━━ RAW DATA ━━

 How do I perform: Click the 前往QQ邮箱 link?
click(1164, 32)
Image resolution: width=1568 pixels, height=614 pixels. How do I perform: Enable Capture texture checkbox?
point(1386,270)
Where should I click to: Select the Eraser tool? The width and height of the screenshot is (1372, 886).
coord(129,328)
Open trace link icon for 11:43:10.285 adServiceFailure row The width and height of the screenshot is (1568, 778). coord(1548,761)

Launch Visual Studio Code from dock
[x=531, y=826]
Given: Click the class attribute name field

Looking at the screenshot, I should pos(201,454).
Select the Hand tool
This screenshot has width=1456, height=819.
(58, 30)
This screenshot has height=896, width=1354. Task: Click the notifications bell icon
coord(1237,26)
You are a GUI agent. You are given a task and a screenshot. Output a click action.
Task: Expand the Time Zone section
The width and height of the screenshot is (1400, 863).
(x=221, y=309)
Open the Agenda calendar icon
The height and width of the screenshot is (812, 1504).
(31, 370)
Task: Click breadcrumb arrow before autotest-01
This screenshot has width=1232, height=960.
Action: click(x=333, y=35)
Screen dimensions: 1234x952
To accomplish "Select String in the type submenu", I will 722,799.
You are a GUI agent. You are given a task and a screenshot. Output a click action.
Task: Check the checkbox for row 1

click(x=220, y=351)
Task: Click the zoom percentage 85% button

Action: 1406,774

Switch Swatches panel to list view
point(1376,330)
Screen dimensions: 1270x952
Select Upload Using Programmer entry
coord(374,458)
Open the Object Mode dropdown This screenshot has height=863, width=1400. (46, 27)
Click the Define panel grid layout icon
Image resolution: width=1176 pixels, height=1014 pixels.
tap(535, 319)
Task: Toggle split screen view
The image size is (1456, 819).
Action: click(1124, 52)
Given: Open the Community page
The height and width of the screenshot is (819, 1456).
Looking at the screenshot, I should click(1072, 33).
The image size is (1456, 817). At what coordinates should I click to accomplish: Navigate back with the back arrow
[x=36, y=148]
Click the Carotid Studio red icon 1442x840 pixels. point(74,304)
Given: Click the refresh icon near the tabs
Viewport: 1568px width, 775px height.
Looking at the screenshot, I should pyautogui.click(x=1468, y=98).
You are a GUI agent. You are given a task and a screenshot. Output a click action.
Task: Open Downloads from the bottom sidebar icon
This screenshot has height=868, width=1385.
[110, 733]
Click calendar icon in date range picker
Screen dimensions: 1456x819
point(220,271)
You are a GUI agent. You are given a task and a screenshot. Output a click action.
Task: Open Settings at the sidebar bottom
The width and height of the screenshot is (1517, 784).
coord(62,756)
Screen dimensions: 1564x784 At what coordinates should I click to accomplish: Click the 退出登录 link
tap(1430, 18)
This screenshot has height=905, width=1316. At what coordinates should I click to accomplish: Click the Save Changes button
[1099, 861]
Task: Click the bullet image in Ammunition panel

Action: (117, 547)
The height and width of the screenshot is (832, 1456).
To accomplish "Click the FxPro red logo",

━━━

* [WHAT THIS TASK INVOLVES] Retype all of the data exactly. Leave nothing out.

* [TASK RESULT]
 How do I perform: Click the 前往QQ邮箱 link?
click(1164, 32)
Image resolution: width=1568 pixels, height=614 pixels. How do I perform: Enable Capture texture checkbox?
point(1386,270)
Where should I click to: Select the Eraser tool? The width and height of the screenshot is (1372, 886).
coord(129,328)
Open trace link icon for 11:43:10.285 adServiceFailure row The width and height of the screenshot is (1568, 778). coord(1548,761)

Launch Visual Studio Code from dock
[x=531, y=826]
Given: Click the class attribute name field

Looking at the screenshot, I should pos(201,454).
Select the Hand tool
This screenshot has width=1456, height=819.
(58, 30)
This screenshot has height=896, width=1354. Task: Click the notifications bell icon
coord(1237,26)
You are a GUI agent. You are given a task and a screenshot. Output a click action.
Task: Expand the Time Zone section
The width and height of the screenshot is (1400, 863).
(x=221, y=309)
Open the Agenda calendar icon
The height and width of the screenshot is (812, 1504).
(31, 370)
Task: Click breadcrumb arrow before autotest-01
This screenshot has width=1232, height=960.
Action: click(x=333, y=35)
Screen dimensions: 1234x952
To accomplish "Select String in the type submenu", I will 722,799.
You are a GUI agent. You are given a task and a screenshot. Output a click action.
Task: Check the checkbox for row 1

click(x=220, y=351)
Task: Click the zoom percentage 85% button

Action: 1406,774

Switch Swatches panel to list view
point(1376,330)
Screen dimensions: 1270x952
Select Upload Using Programmer entry
coord(374,458)
Open the Object Mode dropdown This screenshot has height=863, width=1400. (46, 27)
Click the Define panel grid layout icon
Image resolution: width=1176 pixels, height=1014 pixels.
tap(535, 319)
Task: Toggle split screen view
The image size is (1456, 819).
Action: click(1124, 52)
Given: Open the Community page
The height and width of the screenshot is (819, 1456).
Looking at the screenshot, I should click(1072, 33).
The image size is (1456, 817). At what coordinates should I click to accomplish: Navigate back with the back arrow
[x=36, y=148]
Click the Carotid Studio red icon 1442x840 pixels. point(74,304)
Given: Click the refresh icon near the tabs
Viewport: 1568px width, 775px height.
Looking at the screenshot, I should pyautogui.click(x=1468, y=98).
You are a GUI agent. You are given a task and a screenshot. Output a click action.
Task: Open Downloads from the bottom sidebar icon
This screenshot has height=868, width=1385.
[110, 733]
Click calendar icon in date range picker
Screen dimensions: 1456x819
point(220,271)
You are a GUI agent. You are given a task and a screenshot. Output a click action.
Task: Open Settings at the sidebar bottom
The width and height of the screenshot is (1517, 784).
coord(62,756)
Screen dimensions: 1564x784 At what coordinates should I click to accomplish: Click the 退出登录 link
tap(1430, 18)
This screenshot has height=905, width=1316. At what coordinates should I click to accomplish: Click the Save Changes button
[1099, 861]
Task: Click the bullet image in Ammunition panel

Action: (117, 547)
The height and width of the screenshot is (832, 1456).
To accomplish "Click the FxPro red logo",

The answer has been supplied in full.